Thinking hard about getting this gun for CC. Just wondering if it has 2nd strike capability in case of a misfire. Wanting a few opinions and what are my options for an inside the waistband holster. Thanks


----------



## recoilguy (Apr 30, 2009)

There are many many IWB holsters, the 2 most popular I know of are the Crossbreed supertuck, which has many variations to it out there and the High Noon holsters. Every major maker has their own holsters. If you get a gun get a good holster. Cheap holsters are fine if there is no other option. don't go cheap on the holster.

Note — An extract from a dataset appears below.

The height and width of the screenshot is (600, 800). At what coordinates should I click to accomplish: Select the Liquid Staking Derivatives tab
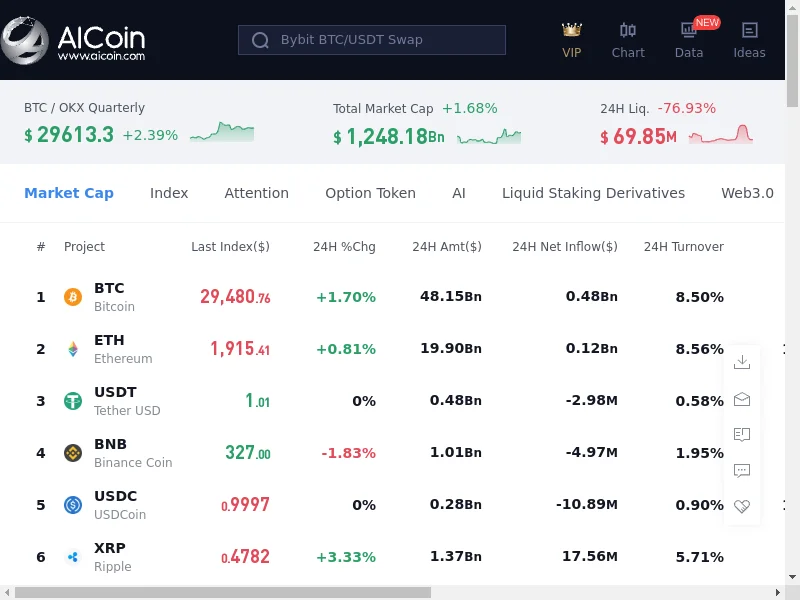593,193
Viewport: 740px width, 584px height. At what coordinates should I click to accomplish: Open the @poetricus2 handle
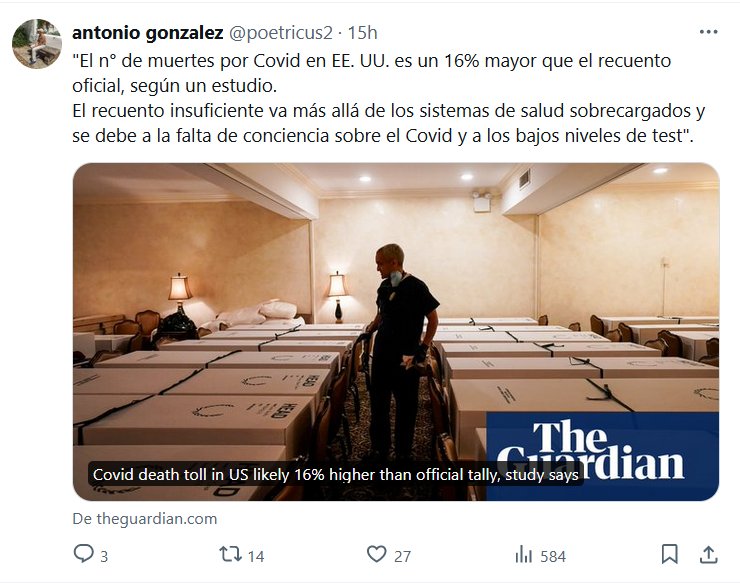[281, 33]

The SR9c does not have second strike cabalities. It is however a very fine weapon, light accurate and easy to shoot breakdown clean and reassemble. With todays modern S/D ammo mis fires are almost unheard of. Personally I would not discount a gun because it diesn't have second strike. I never even think of it. I have seen misfires mostly in reloads and it is ill advised to carry reloads in your CCW. I would not worry about second strike myself.

RCG


----------



## VAMarine (Dec 25, 2008)

Double strike capability is kind of pointless in my book, why give the same cartridge a second opportunity to fail? Perform "immediate action" and get a fresh cartridge in the chamber. For a good holster, take a look at a *UBG Canute*


----------



## 1jimmy (Jul 30, 2011)

sr9c is a nice gun, i have one great trigger and very accurate and you can adjust the rear sight. holster i like uncle mikes there only about twenty dollars and are very soft and comfortable.


----------



## Lateck (Jul 23, 2010)

I agree with VAM... 
And the SR9c dose Not have second strike ability...
If you are worried you can get a stronger striker spring. 
I have a Theis Holster and Remora. I like them both.

Lateck,


----------



## cluznar (Mar 11, 2012)

There are more and more holsters becoming available for the SR9c just look around.


----------